* BEGIN Excerpted records *
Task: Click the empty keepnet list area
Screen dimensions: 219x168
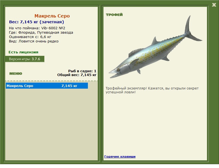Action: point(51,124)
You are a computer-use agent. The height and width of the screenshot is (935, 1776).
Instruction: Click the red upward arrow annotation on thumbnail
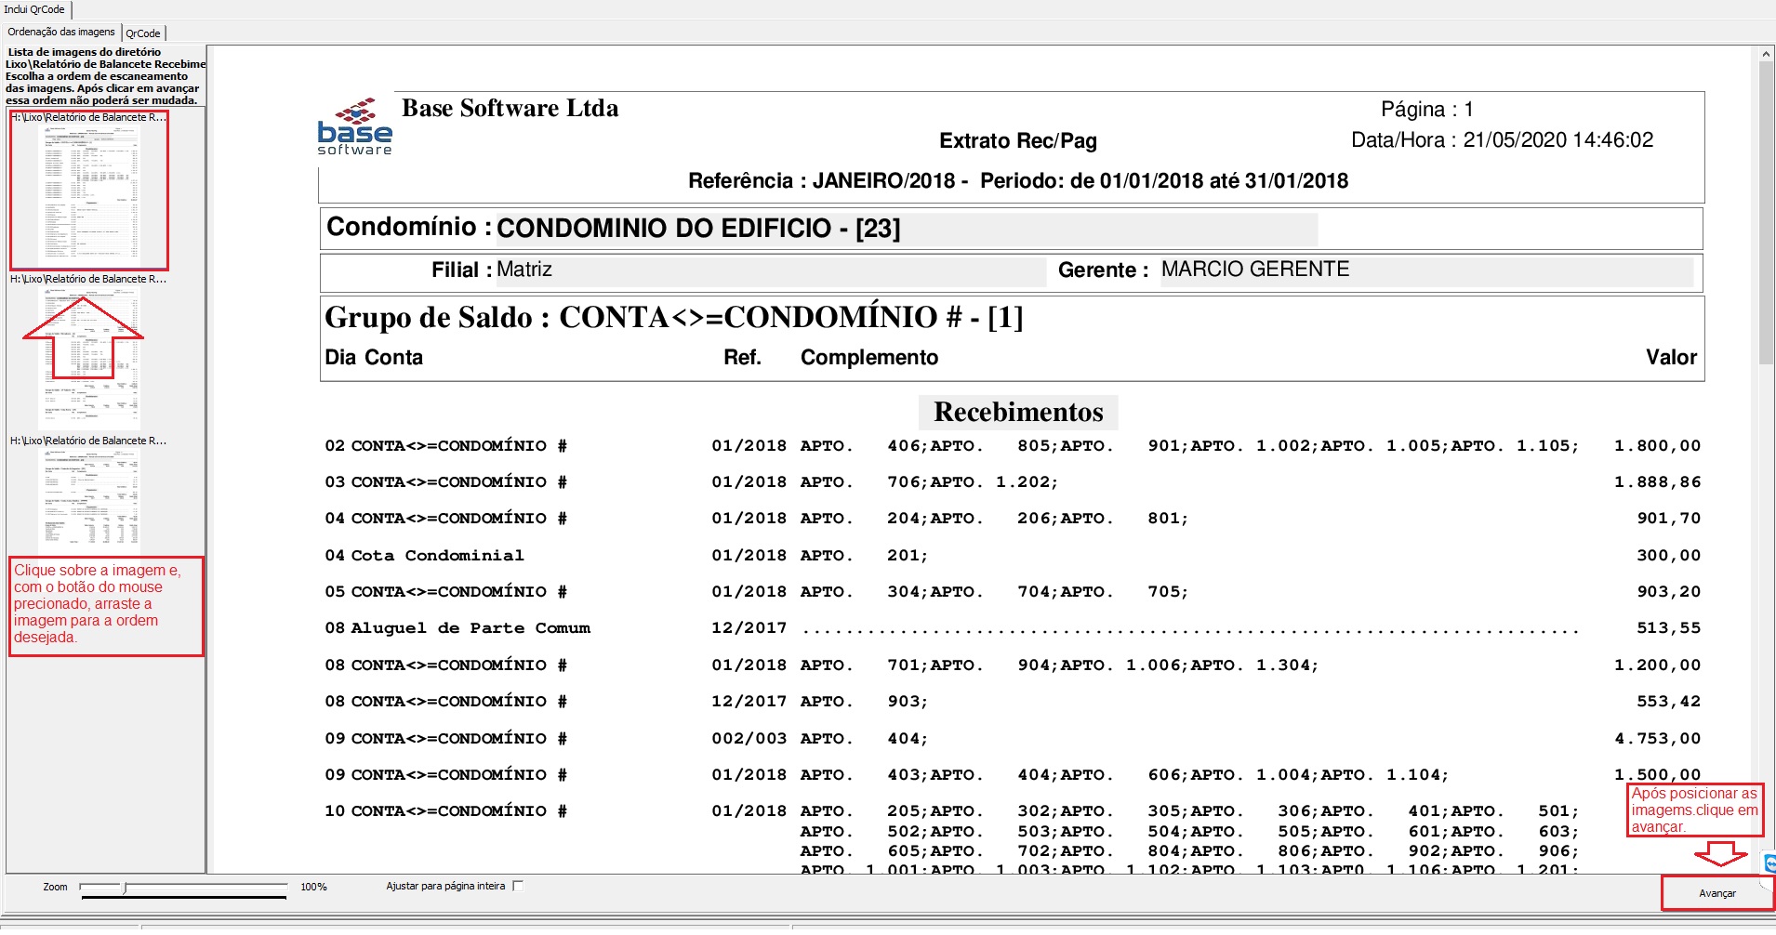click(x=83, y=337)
* END Excerpted records *
**Exercise task**
Set out the lines above as a Markdown table with two columns, No. and Text, numbering each line and leaving out any blank ones. Omit the pictures from your table.

**Exercise output**
| No. | Text |
|---|---|
| 1 | Task: Click the empty keepnet list area |
| 2 | Screen dimensions: 219x168 |
| 3 | Action: point(51,124) |
| 4 | You are a computer-use agent. The height and width of the screenshot is (935, 1776). |
| 5 | Instruction: Click the red upward arrow annotation on thumbnail |
| 6 | click(x=83, y=337) |